• **DATA FOR THE TASK**
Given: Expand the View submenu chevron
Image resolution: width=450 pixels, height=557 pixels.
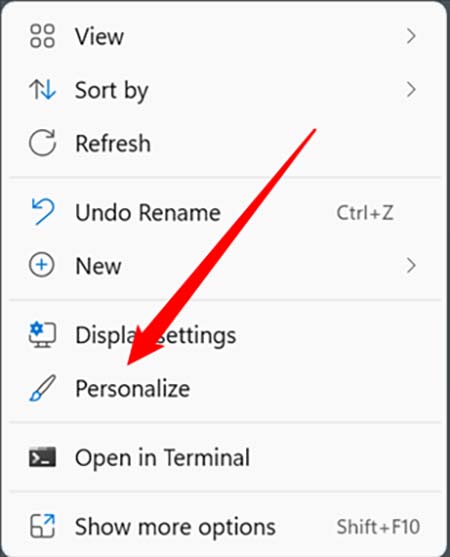Looking at the screenshot, I should click(x=411, y=36).
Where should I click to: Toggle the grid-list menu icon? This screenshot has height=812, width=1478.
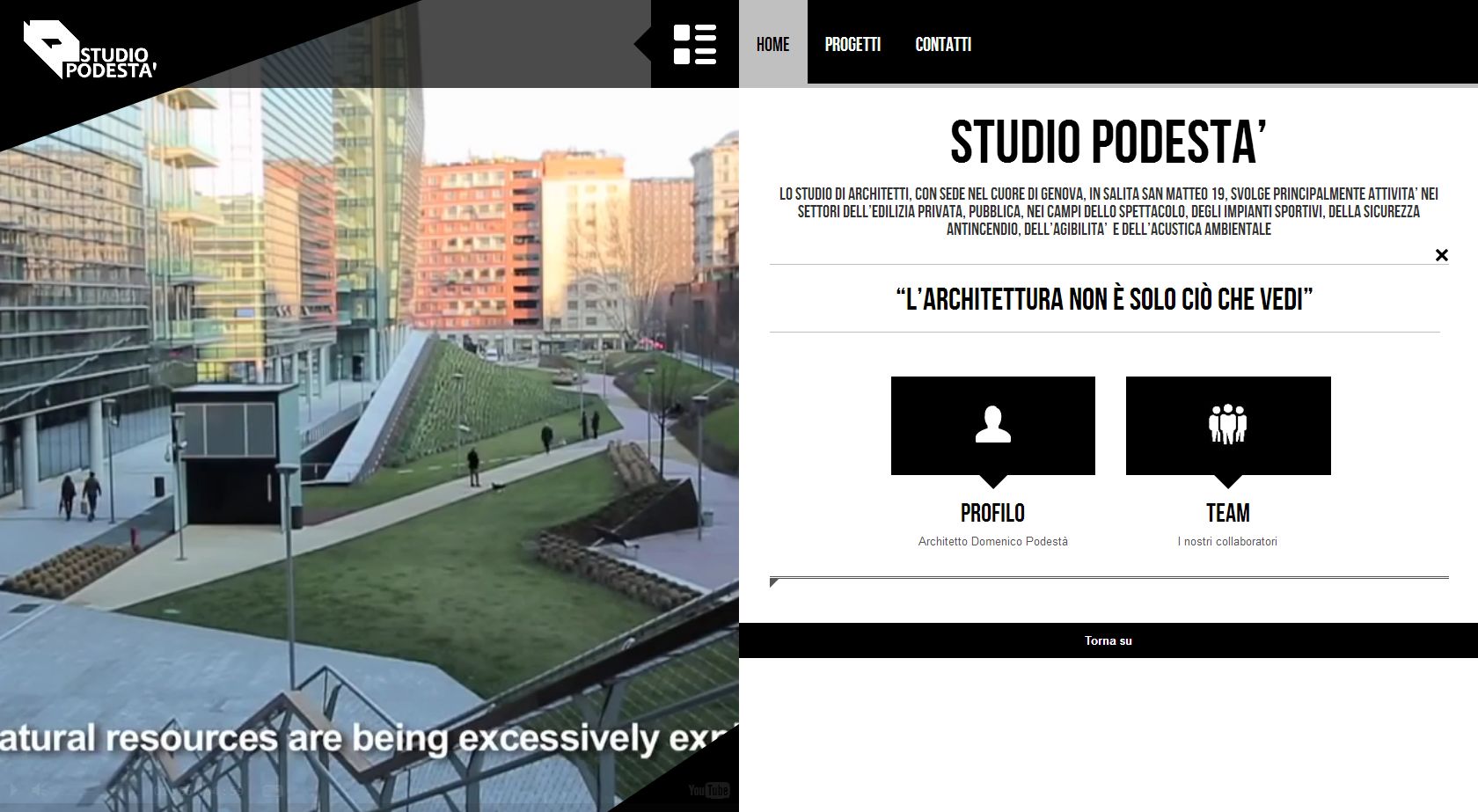click(x=695, y=44)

• **TASK INSTRUCTIONS**
Copy out all of the data above word for word, without the pictures.

• **COMPLETED EXERCISE**
Given: Expand the View submenu chevron
Image resolution: width=450 pixels, height=557 pixels.
Looking at the screenshot, I should click(x=411, y=36).
Where should I click to: Toggle the grid-list menu icon? This screenshot has height=812, width=1478.
click(x=695, y=44)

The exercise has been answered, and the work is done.